For accepted hits and events, HitKeep stores the analytics fields needed for reporting, including the request hostname for pageviews.

For blocked spam hits and events, HitKeep currently:

returns 202 Accepted at ingest (both /ingest and /ingest/event)
drops the row before persistence
logs the reason server-side

HitKeep does not currently store a quarantine table of rejected spam requests. That keeps the live analytics database cleaner and simpler, but it also means the spam filter is intentionally optimized for high-confidence rules.

Known Limits

The OSS baseline is intentionally conservative.

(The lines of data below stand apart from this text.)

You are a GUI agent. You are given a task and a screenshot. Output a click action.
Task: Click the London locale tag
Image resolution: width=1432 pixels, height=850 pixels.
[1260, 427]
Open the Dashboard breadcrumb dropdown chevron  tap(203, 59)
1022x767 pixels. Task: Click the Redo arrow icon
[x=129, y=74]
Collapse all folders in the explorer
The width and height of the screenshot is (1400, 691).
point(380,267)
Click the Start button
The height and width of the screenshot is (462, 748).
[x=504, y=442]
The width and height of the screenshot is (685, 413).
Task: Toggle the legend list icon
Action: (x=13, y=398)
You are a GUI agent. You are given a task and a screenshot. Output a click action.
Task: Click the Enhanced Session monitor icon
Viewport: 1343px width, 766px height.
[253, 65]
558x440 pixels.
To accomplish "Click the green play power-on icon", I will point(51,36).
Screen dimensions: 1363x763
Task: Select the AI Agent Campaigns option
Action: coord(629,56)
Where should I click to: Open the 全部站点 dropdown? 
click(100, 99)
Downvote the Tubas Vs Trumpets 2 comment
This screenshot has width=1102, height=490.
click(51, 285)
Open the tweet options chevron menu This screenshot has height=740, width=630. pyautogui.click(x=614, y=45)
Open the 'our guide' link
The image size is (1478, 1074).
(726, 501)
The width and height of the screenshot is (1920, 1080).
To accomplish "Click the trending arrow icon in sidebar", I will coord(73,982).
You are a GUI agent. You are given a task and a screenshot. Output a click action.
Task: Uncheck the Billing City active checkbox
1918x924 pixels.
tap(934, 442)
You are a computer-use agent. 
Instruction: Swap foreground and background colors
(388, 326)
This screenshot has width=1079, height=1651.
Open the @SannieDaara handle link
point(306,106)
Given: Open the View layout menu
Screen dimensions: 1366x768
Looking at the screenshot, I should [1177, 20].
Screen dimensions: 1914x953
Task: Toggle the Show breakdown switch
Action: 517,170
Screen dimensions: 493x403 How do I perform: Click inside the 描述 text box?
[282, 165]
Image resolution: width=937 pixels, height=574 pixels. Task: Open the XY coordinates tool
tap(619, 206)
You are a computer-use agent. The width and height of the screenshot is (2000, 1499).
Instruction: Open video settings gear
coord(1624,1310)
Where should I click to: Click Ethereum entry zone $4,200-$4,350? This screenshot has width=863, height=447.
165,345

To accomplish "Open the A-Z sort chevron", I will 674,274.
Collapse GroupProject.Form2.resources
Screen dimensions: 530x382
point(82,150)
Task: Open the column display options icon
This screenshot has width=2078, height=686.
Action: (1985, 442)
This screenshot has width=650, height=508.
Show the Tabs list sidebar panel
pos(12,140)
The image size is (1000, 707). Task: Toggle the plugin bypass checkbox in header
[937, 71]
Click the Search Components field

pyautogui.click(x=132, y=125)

It is useful, but it is not a full enterprise anti-bot platform.

Current limits:

no challenge/JS/browser fingerprinting system
no reverse-DNS verification pipeline for search bots yet
no ML scoring or per-request reputation scoring
no separate rejected-hit audit table yet

That is a deliberate product choice: self-hosted analytics should not require a security team just to keep dashboards clean.

Recommended Setup

For most self-hosted deployments, the best baseline is:

Configure trusted proxies correctly.
Add your internal traffic to IP exclusions.
Run hitkeep update-spam-lists during provisioning or release rollout.
Enable auto-refresh only if your deployment is intentionally online and you want unattended feed updates.
Use hostname and referrer_host filters when investigating attribution anomalies.

That gives you a very strong starting point for privacy-friendly analytics bot filtering without adding Redis, Kafka, ClickHouse, or an external threat-intelligence service.